• OBJECTIVE
Copy the material below verbatim, from the line containing "The width and" through the line containing "coord(632,506)", inclusive.

—————

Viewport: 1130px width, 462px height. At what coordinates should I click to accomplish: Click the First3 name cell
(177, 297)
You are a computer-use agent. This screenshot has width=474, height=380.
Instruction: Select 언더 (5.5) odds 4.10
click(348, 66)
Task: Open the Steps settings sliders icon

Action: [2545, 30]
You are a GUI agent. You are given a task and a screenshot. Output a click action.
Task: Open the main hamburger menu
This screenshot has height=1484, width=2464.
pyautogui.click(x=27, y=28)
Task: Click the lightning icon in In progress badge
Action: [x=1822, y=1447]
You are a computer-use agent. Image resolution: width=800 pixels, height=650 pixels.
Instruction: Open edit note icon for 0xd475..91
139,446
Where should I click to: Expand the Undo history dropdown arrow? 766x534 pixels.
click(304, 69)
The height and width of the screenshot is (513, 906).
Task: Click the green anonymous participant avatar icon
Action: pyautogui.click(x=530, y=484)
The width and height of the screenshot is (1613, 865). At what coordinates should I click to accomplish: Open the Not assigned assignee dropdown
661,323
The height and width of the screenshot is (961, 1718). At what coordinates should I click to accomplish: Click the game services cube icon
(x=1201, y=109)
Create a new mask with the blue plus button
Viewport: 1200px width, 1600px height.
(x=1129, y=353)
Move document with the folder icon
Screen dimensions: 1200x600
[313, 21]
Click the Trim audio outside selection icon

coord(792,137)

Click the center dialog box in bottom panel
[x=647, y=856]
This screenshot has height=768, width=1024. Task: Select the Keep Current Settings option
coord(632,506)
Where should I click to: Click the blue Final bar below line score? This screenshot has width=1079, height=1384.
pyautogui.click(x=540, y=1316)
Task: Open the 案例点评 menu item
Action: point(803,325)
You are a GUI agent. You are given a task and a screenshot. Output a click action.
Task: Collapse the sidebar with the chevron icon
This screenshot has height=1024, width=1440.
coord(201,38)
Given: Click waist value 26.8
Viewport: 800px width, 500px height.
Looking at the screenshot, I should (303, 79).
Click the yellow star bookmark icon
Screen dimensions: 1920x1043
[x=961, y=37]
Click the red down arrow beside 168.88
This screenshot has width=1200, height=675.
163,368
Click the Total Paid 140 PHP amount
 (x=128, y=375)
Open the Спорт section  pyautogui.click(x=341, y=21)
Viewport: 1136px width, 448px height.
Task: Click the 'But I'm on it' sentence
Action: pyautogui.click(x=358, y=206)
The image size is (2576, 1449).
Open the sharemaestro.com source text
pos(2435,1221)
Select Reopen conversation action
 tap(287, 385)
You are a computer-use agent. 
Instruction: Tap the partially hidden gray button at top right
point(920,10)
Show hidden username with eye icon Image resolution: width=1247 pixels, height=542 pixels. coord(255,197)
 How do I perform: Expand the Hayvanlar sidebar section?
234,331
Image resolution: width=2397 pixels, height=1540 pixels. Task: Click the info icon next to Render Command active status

—————

• COMPLETE OUTPUT
The width and height of the screenshot is (1613, 865). At what coordinates should I click to accomplish: Open the Not assigned assignee dropdown
661,323
The height and width of the screenshot is (961, 1718). At what coordinates should I click to accomplish: Click the game services cube icon
(x=1201, y=109)
Create a new mask with the blue plus button
Viewport: 1200px width, 1600px height.
(x=1129, y=353)
Move document with the folder icon
Screen dimensions: 1200x600
[313, 21]
Click the Trim audio outside selection icon

coord(792,137)

Click the center dialog box in bottom panel
[x=647, y=856]
This screenshot has height=768, width=1024. Task: Select the Keep Current Settings option
coord(632,506)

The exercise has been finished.